═════ Entries supplied ═════
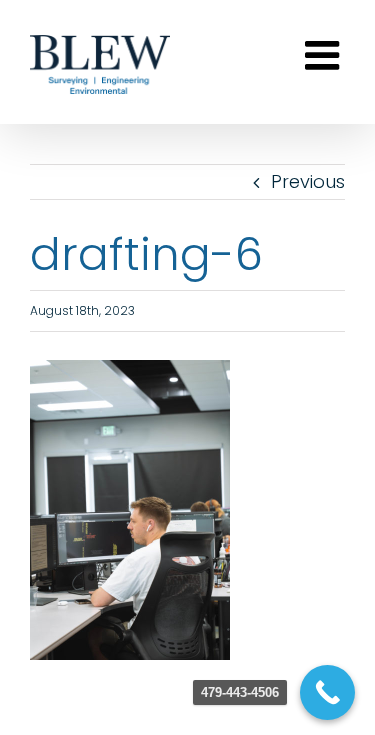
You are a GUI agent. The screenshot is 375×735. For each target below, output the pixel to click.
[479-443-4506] (327, 692)
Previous (308, 181)
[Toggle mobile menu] (325, 55)
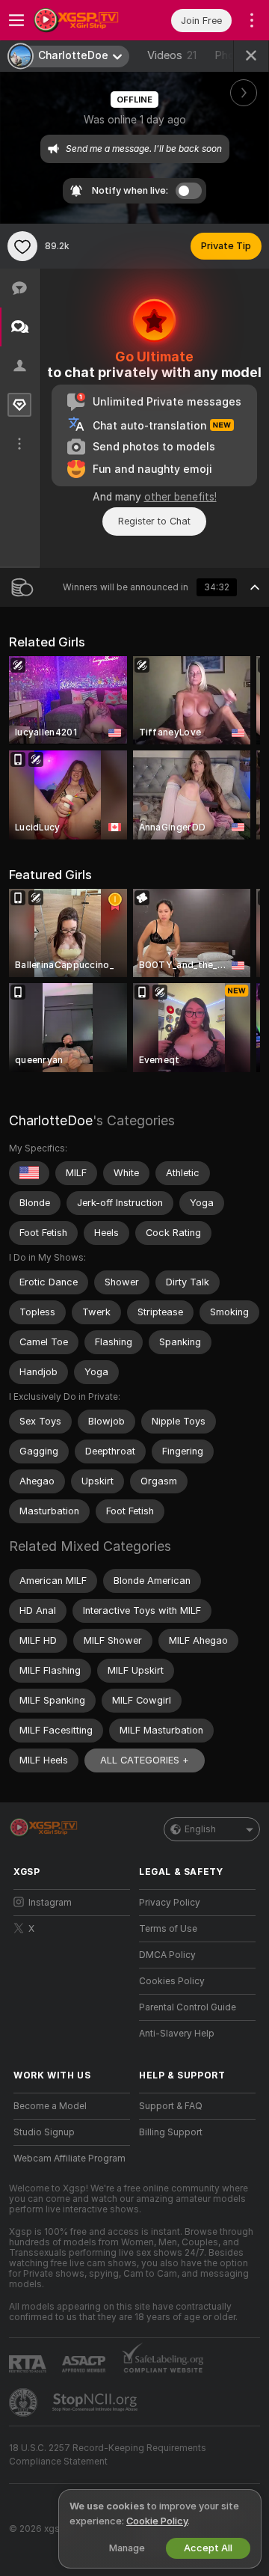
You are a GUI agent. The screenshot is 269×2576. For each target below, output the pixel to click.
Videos (172, 55)
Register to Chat (154, 521)
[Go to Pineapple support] (24, 2402)
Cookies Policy (172, 1981)
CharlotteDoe (51, 1120)
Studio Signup (44, 2132)
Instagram (50, 1902)
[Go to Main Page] (83, 20)
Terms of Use (168, 1929)
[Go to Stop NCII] (96, 2402)
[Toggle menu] (16, 20)
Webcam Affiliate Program (69, 2158)
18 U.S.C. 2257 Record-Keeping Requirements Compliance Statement (107, 2455)
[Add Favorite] (22, 246)
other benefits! (180, 497)
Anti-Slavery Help (176, 2033)
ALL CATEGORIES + (144, 1760)
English (200, 1829)
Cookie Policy (157, 2521)
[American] (29, 1173)
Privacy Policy (169, 1902)
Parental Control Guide (187, 2007)
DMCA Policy (167, 1955)
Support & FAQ (170, 2106)
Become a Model (50, 2106)
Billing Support (170, 2132)
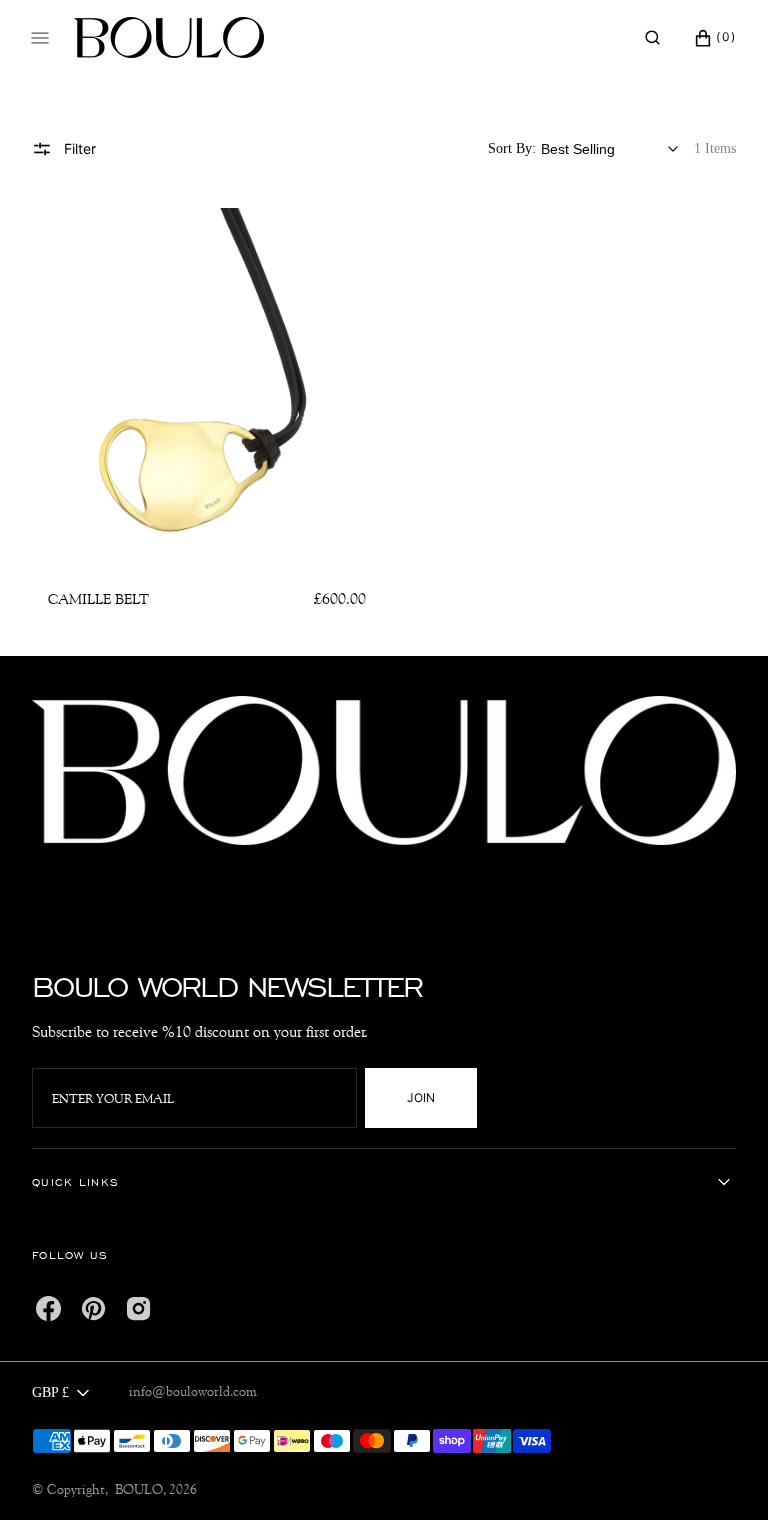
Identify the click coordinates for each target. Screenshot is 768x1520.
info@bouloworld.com (193, 1391)
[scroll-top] (722, 1474)
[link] (207, 383)
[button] (652, 38)
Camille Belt (98, 599)
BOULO (139, 1489)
═════
Search the entries above for the word "below", and copy every line where it occurs.

- [Exercise solution]
You are a GUI agent. The screenshot is 375×735. For each target below, output the pixel to click.
You are a GUI agent. The screenshot is 269×2576. For each target below, output the pixel to click.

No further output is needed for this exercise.